The mayoral debate was hosted by McAllen South Rotary Club and held at McAllen Country Club. Asked why UTRGV School of Medicine should matter to McAllen voters, Darling said: “It is a game changer. I am involved in some things where I have to go to the University of Texas at San Antonio. I stood outside the first research building in San Antonio. It has now generated into a $500 million a year asset for San Antonio.”

Darling pointed out that UTRGV SOM is developing a research center in McAllen. “There are people dying in this county every day because they lack healthcare. When you have a strong residency school and a strong medical school, it can provide for some of those needs.”

McAllen mayoral candidate Othal Brand, Jr., speaks at a McAllen South Rotary Club event.

Darling’s mayoral opponent, Othal Brand, Jr., agreed with Darling’s analysis. “No one can say no to that, Brand said, pointing out the Valley has a high percentage of residents with diabetes and obesity. “We have a lot of needs. I totally agree with Jim about that.”

Brand said where he disagrees with Darling is on the need for a healthcare district. “I don’t think that is where we are as a community. We all know that in the (UT) System right now, this university (UTRGV) is No. 2 in the state as far as the most funding. We have a lot of money coming in.”

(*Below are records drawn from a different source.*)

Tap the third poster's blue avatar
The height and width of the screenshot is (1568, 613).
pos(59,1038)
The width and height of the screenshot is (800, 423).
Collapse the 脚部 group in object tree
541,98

Interviewed afterwards about going to the Legislature with a plan to pump more local money into UTRGV SOM, Darling said: “We are at the beginning of this new medical school and the time to really fund a new medical school is at the beginning. Once you get thought of as a ‘second tier’ school, it is very difficult to change that perception. It is a brand-new entity and now is our chance to dream. To meet those dreams, you need to have funding. It would be very disappointing if we do not do everything we can to make it the best it can be.”

Darling said that, in fact, he did not support the healthcare district proposition in the past election. However, he said he believes Hidalgo County can do more to improve access to healthcare for its residents.

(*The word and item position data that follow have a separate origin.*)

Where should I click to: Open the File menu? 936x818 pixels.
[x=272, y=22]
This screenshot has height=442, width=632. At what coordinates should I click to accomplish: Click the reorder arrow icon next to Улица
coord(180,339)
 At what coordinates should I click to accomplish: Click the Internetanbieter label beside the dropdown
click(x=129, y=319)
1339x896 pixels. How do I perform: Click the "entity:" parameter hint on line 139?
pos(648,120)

“I have not been for a healthcare district but by the same token the County has a certain responsibility to provide leadership on healthcare and I do not think we have seen that. I would like to see that. I know how the indigent care works, I know how intergovernmental transfers work with the existing Medicaid and Medicare because they are not going to amend the Affordable Care Act. So, there is opportunity for the County to step up if they wanted to and support it more than they have been.”

Darling said he was aware the Texas House version of the new state budget has more money for UTRGV SOM than the Texas Senate version does.

“We will see what happens. When I first heard the numbers (on the Senate side) it was about $22 million out of a $55 million ask. Hopefully we will be alright. But, if there is any legislator sitting on the fence, we can say, here is McAllen’s and Cameron County’s money, let’s go ahead and fund it. If there is any legislator sitting on the fence, they would see that we are trying. We are down on sales taxes and our budget has been affected. But we are still supporting it.”